Begin

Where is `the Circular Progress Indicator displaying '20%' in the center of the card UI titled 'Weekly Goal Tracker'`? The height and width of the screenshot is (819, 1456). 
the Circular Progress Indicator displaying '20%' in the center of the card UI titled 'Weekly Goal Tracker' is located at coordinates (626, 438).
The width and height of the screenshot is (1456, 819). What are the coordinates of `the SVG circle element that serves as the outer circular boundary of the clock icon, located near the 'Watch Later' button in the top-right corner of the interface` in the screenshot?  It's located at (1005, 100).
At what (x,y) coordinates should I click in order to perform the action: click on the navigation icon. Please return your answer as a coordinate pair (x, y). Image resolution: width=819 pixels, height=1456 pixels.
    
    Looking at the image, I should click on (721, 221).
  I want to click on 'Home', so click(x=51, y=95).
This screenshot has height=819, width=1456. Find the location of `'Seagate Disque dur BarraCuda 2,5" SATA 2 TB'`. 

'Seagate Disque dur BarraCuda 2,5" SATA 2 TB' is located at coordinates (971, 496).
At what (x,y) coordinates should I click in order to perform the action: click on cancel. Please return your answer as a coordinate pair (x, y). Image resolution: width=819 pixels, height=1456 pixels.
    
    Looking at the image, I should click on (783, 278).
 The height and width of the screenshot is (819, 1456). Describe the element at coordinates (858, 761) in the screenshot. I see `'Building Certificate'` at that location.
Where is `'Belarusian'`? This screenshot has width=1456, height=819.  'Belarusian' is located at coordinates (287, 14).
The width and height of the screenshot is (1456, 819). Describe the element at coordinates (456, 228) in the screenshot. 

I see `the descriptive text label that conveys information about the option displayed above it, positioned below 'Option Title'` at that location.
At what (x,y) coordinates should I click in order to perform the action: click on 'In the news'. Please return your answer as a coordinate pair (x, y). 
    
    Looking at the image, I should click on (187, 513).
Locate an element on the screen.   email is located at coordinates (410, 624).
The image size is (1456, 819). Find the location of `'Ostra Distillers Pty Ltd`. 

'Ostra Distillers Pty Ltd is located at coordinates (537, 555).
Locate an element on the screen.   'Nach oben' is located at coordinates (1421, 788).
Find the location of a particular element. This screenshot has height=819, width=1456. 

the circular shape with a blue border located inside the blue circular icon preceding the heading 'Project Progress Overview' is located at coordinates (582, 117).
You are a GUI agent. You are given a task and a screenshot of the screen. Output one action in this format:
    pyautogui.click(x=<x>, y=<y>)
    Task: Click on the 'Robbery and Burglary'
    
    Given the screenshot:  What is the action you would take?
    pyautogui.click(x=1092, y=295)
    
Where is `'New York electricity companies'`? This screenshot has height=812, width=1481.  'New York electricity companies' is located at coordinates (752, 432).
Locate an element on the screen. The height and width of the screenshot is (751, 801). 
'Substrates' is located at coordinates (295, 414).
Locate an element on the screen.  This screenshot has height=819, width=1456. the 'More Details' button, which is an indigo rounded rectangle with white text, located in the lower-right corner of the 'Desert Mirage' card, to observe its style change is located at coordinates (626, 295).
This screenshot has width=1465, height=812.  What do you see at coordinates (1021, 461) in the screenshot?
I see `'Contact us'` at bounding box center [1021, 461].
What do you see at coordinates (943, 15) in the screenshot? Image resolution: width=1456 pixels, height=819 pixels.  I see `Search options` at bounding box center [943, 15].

End

TASK REQUIREMENTS: Put each line of the listing above into a Markdown table with two columns, Row for its number and Entry for the line itself. Omit blank lines.

FINAL RESULT:
| Row | Entry |
|---|---|
| 1 | Where is `the Circular Progress Indicator displaying '20%' in the center of the card UI titled 'Weekly Goal Tracker'`? The height and width of the screenshot is (819, 1456).  |
| 2 | the Circular Progress Indicator displaying '20%' in the center of the card UI titled 'Weekly Goal Tracker' is located at coordinates (626, 438). |
| 3 | The width and height of the screenshot is (1456, 819). What are the coordinates of `the SVG circle element that serves as the outer circular boundary of the clock icon, located near the 'Watch Later' button in the top-right corner of the interface` in the screenshot?  It's located at (1005, 100). |
| 4 | At what (x,y) coordinates should I click in order to perform the action: click on the navigation icon. Please return your answer as a coordinate pair (x, y). Image resolution: width=819 pixels, height=1456 pixels. |
| 5 |     Looking at the image, I should click on (721, 221). |
| 6 |   I want to click on 'Home', so click(x=51, y=95). |
| 7 | This screenshot has height=819, width=1456. Find the location of `'Seagate Disque dur BarraCuda 2,5" SATA 2 TB'`.  |
| 8 | 'Seagate Disque dur BarraCuda 2,5" SATA 2 TB' is located at coordinates (971, 496). |
| 9 | At what (x,y) coordinates should I click in order to perform the action: click on cancel. Please return your answer as a coordinate pair (x, y). Image resolution: width=819 pixels, height=1456 pixels. |
| 10 |     Looking at the image, I should click on (783, 278). |
| 11 |  The height and width of the screenshot is (819, 1456). Describe the element at coordinates (858, 761) in the screenshot. I see `'Building Certificate'` at that location. |
| 12 | Where is `'Belarusian'`? This screenshot has width=1456, height=819.  'Belarusian' is located at coordinates (287, 14). |
| 13 | The width and height of the screenshot is (1456, 819). Describe the element at coordinates (456, 228) in the screenshot.  |
| 14 | I see `the descriptive text label that conveys information about the option displayed above it, positioned below 'Option Title'` at that location. |
| 15 | At what (x,y) coordinates should I click in order to perform the action: click on 'In the news'. Please return your answer as a coordinate pair (x, y).  |
| 16 |     Looking at the image, I should click on (187, 513). |
| 17 | Locate an element on the screen.   email is located at coordinates (410, 624). |
| 18 | The image size is (1456, 819). Find the location of `'Ostra Distillers Pty Ltd`.  |
| 19 | 'Ostra Distillers Pty Ltd is located at coordinates (537, 555). |
| 20 | Locate an element on the screen.   'Nach oben' is located at coordinates (1421, 788). |
| 21 | Find the location of a particular element. This screenshot has height=819, width=1456.  |
| 22 | the circular shape with a blue border located inside the blue circular icon preceding the heading 'Project Progress Overview' is located at coordinates (582, 117). |
| 23 | You are a GUI agent. You are given a task and a screenshot of the screen. Output one action in this format: |
| 24 |     pyautogui.click(x=<x>, y=<y>) |
| 25 |     Task: Click on the 'Robbery and Burglary' |
| 26 |     Given the screenshot:  What is the action you would take? |
| 27 |     pyautogui.click(x=1092, y=295) |
| 28 | Where is `'New York electricity companies'`? This screenshot has height=812, width=1481.  'New York electricity companies' is located at coordinates (752, 432). |
| 29 | Locate an element on the screen. The height and width of the screenshot is (751, 801).  |
| 30 | 'Substrates' is located at coordinates (295, 414). |
| 31 | Locate an element on the screen.  This screenshot has height=819, width=1456. the 'More Details' button, which is an indigo rounded rectangle with white text, located in the lower-right corner of the 'Desert Mirage' card, to observe its style change is located at coordinates (626, 295). |
| 32 | This screenshot has width=1465, height=812.  What do you see at coordinates (1021, 461) in the screenshot? |
| 33 | I see `'Contact us'` at bounding box center [1021, 461]. |
| 34 | What do you see at coordinates (943, 15) in the screenshot? Image resolution: width=1456 pixels, height=819 pixels.  I see `Search options` at bounding box center [943, 15]. |